Excerpted records:
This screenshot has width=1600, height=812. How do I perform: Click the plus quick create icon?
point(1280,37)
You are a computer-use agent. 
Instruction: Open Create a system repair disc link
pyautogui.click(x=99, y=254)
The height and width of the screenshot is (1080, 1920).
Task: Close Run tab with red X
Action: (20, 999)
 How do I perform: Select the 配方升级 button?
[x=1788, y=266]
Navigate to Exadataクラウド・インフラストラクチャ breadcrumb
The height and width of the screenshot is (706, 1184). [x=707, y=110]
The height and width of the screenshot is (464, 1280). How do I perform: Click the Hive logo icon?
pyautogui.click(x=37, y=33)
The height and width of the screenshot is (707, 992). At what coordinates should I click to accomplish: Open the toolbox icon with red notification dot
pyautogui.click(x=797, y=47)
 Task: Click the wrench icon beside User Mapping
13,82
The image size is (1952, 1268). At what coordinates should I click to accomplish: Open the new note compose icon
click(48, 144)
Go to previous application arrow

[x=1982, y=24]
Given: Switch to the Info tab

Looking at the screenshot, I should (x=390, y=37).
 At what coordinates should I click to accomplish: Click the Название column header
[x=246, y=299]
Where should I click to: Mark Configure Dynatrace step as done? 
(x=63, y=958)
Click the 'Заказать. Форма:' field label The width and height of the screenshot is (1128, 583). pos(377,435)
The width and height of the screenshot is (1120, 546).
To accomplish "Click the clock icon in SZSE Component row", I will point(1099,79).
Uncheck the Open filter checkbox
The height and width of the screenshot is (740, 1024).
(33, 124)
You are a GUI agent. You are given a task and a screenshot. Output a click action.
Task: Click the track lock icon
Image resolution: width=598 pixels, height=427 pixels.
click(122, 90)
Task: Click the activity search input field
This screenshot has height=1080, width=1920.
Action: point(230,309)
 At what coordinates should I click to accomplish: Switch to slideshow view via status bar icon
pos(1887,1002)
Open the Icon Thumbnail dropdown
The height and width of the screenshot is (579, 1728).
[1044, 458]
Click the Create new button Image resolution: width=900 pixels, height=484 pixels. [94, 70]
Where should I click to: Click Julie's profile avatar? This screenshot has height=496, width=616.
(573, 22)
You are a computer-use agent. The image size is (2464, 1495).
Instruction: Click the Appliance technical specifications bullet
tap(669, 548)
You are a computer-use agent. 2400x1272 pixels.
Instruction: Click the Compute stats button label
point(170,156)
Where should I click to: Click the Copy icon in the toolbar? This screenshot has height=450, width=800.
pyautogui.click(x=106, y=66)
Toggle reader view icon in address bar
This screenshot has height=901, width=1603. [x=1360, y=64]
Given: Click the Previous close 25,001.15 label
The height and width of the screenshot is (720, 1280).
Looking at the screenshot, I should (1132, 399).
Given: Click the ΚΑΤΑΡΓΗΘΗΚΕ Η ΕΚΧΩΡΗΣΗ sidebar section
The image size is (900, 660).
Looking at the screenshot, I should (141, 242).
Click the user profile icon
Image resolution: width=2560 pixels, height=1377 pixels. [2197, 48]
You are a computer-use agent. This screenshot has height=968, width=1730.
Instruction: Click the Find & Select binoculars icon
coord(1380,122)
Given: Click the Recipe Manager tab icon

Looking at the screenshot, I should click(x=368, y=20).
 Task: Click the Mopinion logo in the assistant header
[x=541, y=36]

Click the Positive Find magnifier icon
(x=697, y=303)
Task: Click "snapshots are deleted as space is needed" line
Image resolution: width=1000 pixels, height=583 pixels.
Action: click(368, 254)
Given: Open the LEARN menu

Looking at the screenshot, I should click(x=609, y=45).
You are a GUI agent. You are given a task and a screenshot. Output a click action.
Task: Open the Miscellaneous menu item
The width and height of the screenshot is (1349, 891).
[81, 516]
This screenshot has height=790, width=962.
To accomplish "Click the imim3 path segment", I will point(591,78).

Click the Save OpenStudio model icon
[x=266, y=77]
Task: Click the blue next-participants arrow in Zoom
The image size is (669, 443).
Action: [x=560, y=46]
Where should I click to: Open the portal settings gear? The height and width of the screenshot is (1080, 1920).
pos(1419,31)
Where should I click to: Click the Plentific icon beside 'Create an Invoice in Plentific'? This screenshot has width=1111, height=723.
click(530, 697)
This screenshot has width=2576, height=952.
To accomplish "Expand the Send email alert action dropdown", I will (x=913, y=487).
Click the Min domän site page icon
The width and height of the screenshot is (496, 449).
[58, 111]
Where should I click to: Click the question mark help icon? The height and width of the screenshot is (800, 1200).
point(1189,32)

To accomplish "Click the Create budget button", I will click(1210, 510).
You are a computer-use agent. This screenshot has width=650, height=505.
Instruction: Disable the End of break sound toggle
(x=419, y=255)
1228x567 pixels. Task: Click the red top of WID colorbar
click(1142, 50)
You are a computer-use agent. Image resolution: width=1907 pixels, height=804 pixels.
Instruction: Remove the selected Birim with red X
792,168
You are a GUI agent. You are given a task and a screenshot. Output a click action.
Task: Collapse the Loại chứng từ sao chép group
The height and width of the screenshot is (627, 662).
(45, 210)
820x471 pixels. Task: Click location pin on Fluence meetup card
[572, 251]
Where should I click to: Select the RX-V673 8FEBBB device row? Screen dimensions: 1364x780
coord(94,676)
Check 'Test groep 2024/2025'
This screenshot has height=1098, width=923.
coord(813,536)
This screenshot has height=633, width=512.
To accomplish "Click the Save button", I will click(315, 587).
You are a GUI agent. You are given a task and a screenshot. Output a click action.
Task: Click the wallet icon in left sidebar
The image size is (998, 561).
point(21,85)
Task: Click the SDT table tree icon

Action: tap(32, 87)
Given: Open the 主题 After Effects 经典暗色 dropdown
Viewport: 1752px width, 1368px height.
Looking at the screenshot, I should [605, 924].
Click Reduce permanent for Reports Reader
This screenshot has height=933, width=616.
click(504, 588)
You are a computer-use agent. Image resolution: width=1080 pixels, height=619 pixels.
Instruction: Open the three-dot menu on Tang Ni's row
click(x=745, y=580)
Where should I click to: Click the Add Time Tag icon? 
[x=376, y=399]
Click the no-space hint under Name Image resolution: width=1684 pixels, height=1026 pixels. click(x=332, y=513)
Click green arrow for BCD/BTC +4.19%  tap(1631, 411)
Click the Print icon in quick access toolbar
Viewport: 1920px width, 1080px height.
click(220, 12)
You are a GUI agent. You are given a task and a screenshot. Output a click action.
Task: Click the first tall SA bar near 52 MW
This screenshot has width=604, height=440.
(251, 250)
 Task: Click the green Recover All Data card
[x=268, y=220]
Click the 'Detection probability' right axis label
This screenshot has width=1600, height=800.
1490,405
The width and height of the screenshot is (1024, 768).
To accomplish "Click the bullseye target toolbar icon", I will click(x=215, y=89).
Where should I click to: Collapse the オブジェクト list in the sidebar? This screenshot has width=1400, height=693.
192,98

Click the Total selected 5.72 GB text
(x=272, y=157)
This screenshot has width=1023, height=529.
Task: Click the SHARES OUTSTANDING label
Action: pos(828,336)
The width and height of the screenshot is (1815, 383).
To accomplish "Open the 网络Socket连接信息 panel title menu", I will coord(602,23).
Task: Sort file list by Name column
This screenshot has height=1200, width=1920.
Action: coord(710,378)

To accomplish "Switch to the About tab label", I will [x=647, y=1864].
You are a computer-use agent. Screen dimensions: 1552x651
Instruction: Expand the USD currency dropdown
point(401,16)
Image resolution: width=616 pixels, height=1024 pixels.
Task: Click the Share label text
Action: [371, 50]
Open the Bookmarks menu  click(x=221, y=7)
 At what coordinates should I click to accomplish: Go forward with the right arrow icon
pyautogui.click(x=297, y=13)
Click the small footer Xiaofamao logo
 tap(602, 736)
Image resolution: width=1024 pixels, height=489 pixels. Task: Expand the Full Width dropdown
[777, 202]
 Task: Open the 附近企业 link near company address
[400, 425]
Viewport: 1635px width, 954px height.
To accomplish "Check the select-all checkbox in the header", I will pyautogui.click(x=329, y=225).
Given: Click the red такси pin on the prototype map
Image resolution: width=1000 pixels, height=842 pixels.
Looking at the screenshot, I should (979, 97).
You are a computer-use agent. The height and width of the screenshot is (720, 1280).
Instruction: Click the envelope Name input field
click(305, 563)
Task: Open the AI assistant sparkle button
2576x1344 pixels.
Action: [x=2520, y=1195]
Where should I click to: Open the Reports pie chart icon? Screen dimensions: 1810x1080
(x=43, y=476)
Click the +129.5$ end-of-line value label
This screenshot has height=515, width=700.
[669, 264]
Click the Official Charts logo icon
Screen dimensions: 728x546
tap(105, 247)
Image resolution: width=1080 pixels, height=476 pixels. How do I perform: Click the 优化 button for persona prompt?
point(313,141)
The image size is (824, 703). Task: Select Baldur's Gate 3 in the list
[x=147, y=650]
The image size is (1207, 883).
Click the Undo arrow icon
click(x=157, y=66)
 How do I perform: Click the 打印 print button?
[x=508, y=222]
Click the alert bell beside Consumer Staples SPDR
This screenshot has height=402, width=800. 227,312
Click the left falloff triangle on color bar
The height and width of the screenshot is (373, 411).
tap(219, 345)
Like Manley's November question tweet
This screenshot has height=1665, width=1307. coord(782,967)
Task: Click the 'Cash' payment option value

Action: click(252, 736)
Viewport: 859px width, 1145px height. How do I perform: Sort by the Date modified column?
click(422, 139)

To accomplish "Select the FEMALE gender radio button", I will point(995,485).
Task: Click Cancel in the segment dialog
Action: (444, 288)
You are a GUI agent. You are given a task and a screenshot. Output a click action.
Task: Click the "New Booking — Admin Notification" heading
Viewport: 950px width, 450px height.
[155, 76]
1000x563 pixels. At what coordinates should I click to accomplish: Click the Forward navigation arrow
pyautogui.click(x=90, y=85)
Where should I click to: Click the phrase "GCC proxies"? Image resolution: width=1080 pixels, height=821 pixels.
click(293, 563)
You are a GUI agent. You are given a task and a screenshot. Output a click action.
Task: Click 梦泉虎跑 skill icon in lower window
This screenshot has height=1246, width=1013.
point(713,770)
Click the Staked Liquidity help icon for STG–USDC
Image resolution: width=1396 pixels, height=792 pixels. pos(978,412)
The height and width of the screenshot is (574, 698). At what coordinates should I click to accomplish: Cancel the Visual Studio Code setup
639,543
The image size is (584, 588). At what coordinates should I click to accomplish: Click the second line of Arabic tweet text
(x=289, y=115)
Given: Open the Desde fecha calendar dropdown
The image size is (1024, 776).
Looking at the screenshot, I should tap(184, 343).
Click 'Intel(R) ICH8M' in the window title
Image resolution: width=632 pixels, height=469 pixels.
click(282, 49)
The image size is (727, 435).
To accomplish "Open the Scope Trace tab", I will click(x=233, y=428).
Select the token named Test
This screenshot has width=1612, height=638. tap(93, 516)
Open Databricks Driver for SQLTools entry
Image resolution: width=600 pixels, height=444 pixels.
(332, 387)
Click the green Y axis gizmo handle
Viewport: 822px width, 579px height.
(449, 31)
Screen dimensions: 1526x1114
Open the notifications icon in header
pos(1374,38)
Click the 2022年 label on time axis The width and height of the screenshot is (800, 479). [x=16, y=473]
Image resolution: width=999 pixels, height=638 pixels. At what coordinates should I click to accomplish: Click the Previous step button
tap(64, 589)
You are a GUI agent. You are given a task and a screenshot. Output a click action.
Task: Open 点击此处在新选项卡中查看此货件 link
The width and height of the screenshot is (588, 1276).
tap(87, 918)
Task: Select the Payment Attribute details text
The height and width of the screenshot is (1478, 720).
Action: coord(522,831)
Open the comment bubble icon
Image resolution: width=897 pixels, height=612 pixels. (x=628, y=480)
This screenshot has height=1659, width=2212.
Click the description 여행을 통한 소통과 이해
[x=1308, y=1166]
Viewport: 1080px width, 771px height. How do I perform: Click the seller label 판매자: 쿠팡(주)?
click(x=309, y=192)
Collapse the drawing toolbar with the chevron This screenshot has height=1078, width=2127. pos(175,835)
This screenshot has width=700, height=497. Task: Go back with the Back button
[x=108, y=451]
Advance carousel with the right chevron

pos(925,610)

Written request:
Starting at the line that has "Task: Click the 'Cash' payment option value" and stopping after the line that has "(x=289, y=115)", write out that material again, switching "GUI agent" to "desktop agent" and changing nothing else.

Correct result:
Task: Click the 'Cash' payment option value

Action: click(252, 736)
Viewport: 859px width, 1145px height. How do I perform: Sort by the Date modified column?
click(422, 139)

To accomplish "Select the FEMALE gender radio button", I will point(995,485).
Task: Click Cancel in the segment dialog
Action: (444, 288)
You are a desktop agent. You are given a task and a screenshot. Output a click action.
Task: Click the "New Booking — Admin Notification" heading
Viewport: 950px width, 450px height.
[155, 76]
1000x563 pixels. At what coordinates should I click to accomplish: Click the Forward navigation arrow
pyautogui.click(x=90, y=85)
Where should I click to: Click the phrase "GCC proxies"? Image resolution: width=1080 pixels, height=821 pixels.
click(293, 563)
You are a desktop agent. You are given a task and a screenshot. Output a click action.
Task: Click 梦泉虎跑 skill icon in lower window
This screenshot has height=1246, width=1013.
point(713,770)
Click the Staked Liquidity help icon for STG–USDC
Image resolution: width=1396 pixels, height=792 pixels. pos(978,412)
The height and width of the screenshot is (574, 698). At what coordinates should I click to accomplish: Cancel the Visual Studio Code setup
639,543
The image size is (584, 588). At what coordinates should I click to accomplish: Click the second line of Arabic tweet text
(x=289, y=115)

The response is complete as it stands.